▸ Task requirements
Please print every record below exactly as written, leaving out the pictures.

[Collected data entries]
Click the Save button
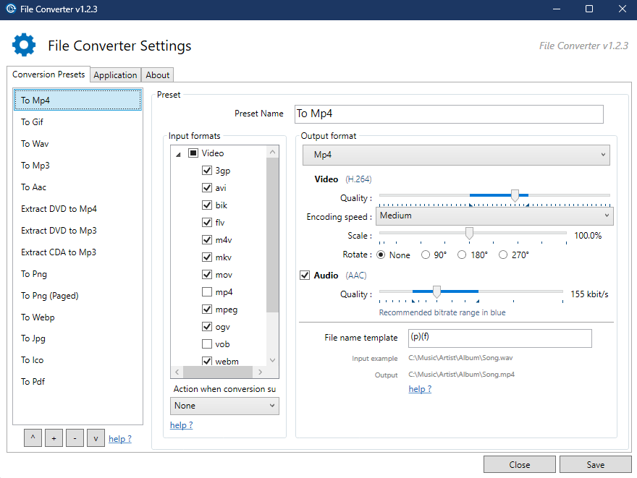The image size is (637, 478). [x=595, y=464]
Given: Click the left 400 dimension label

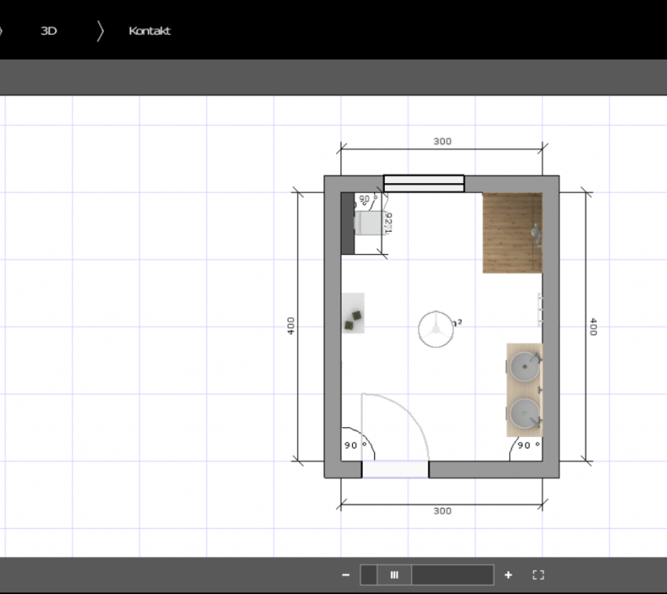Looking at the screenshot, I should click(291, 325).
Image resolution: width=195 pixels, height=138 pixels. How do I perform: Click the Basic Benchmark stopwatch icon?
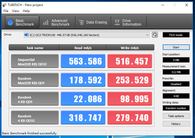click(10, 22)
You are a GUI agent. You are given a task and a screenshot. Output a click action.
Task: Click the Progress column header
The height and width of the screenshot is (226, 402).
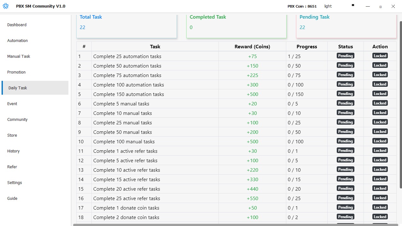tap(306, 47)
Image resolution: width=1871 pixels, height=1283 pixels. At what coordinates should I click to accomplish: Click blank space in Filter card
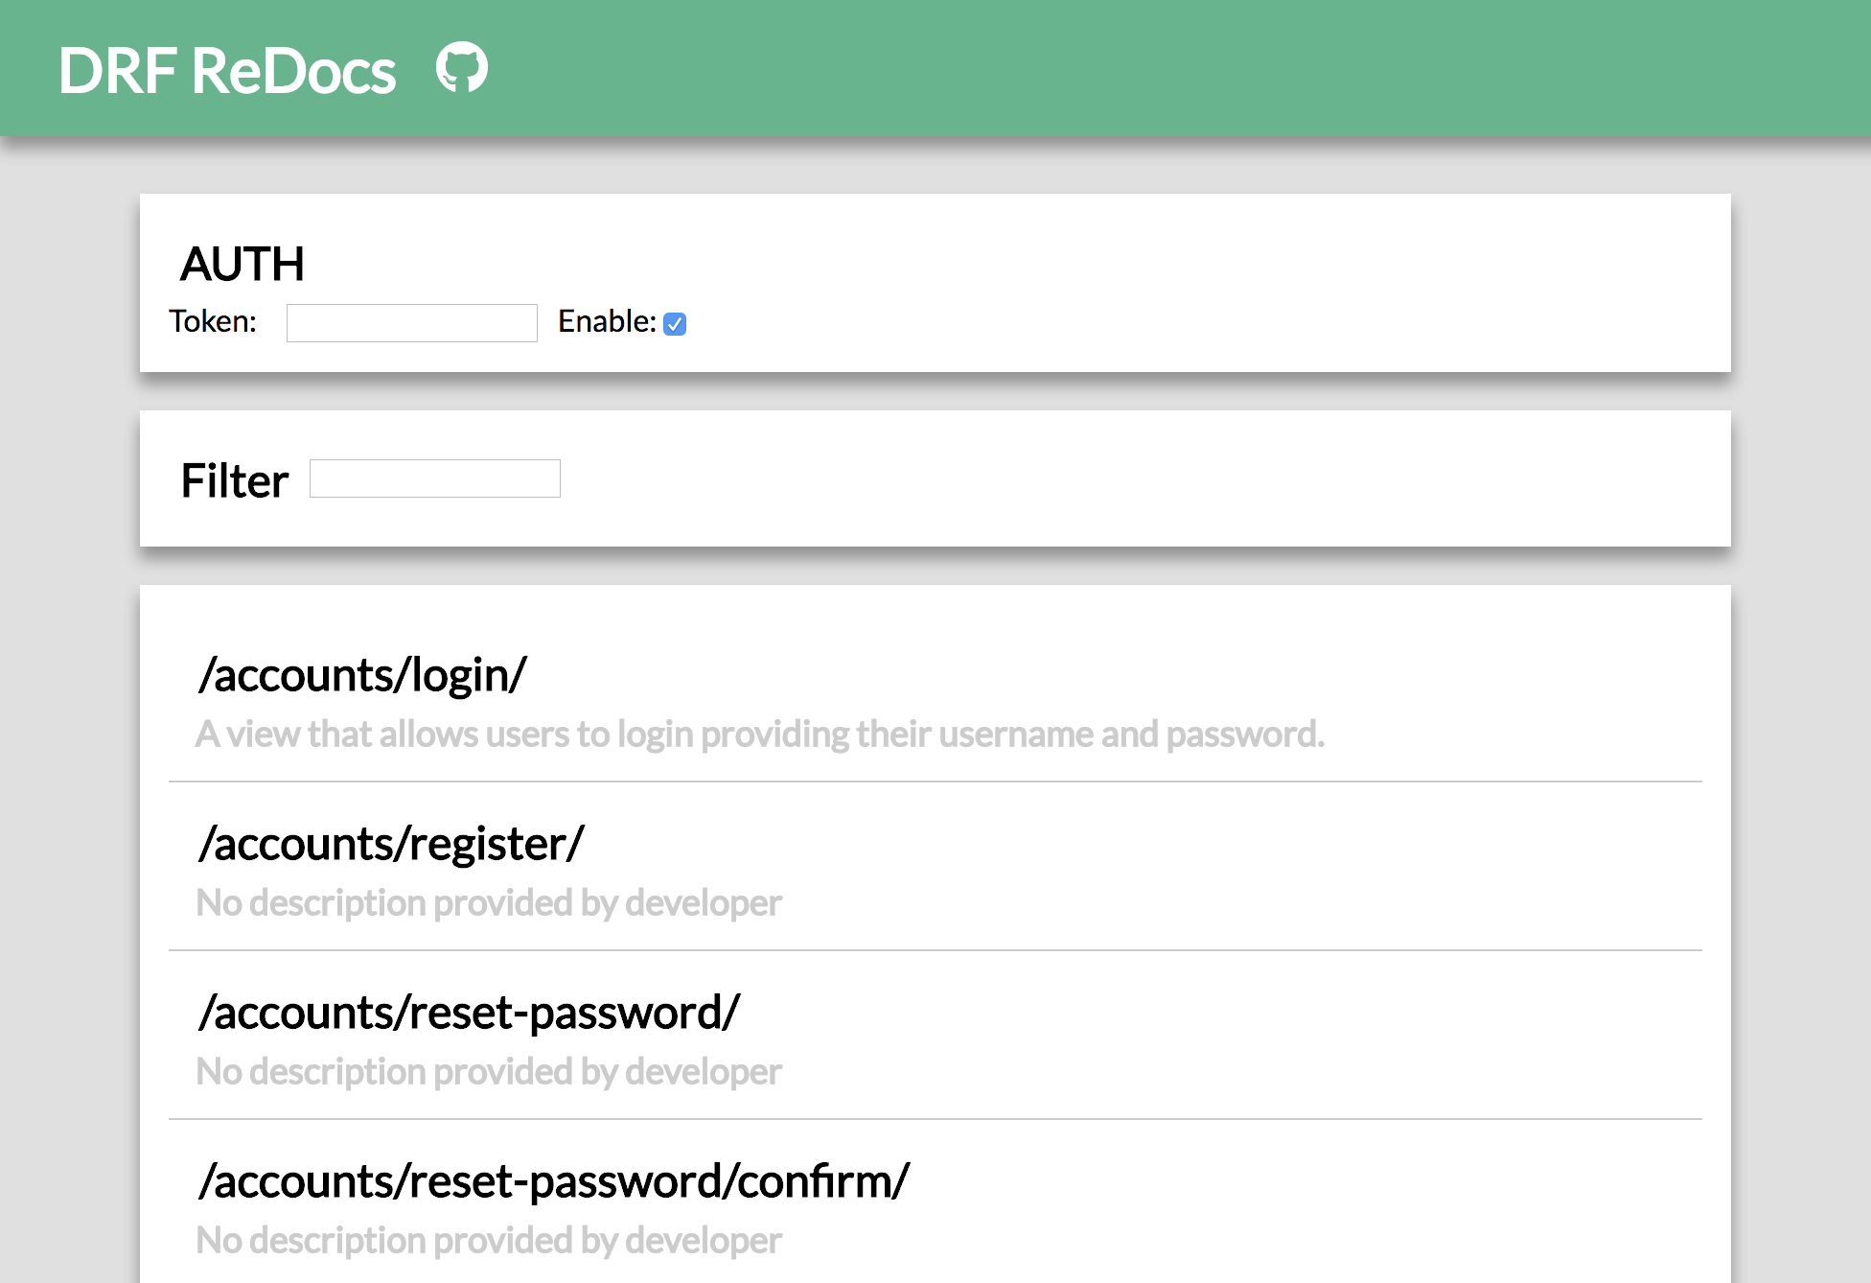[1150, 478]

▸ Exercise solution
Click the Save button
The image size is (637, 478). [x=595, y=464]
Given: Click the left 400 dimension label

Looking at the screenshot, I should click(291, 325).
Image resolution: width=195 pixels, height=138 pixels. How do I perform: Click the Basic Benchmark stopwatch icon?
click(10, 22)
You are a GUI agent. You are given a task and a screenshot. Output a click action.
Task: Click the Progress column header
The height and width of the screenshot is (226, 402).
tap(306, 47)
Image resolution: width=1871 pixels, height=1283 pixels. At what coordinates should I click to accomplish: Click blank space in Filter card
[1150, 478]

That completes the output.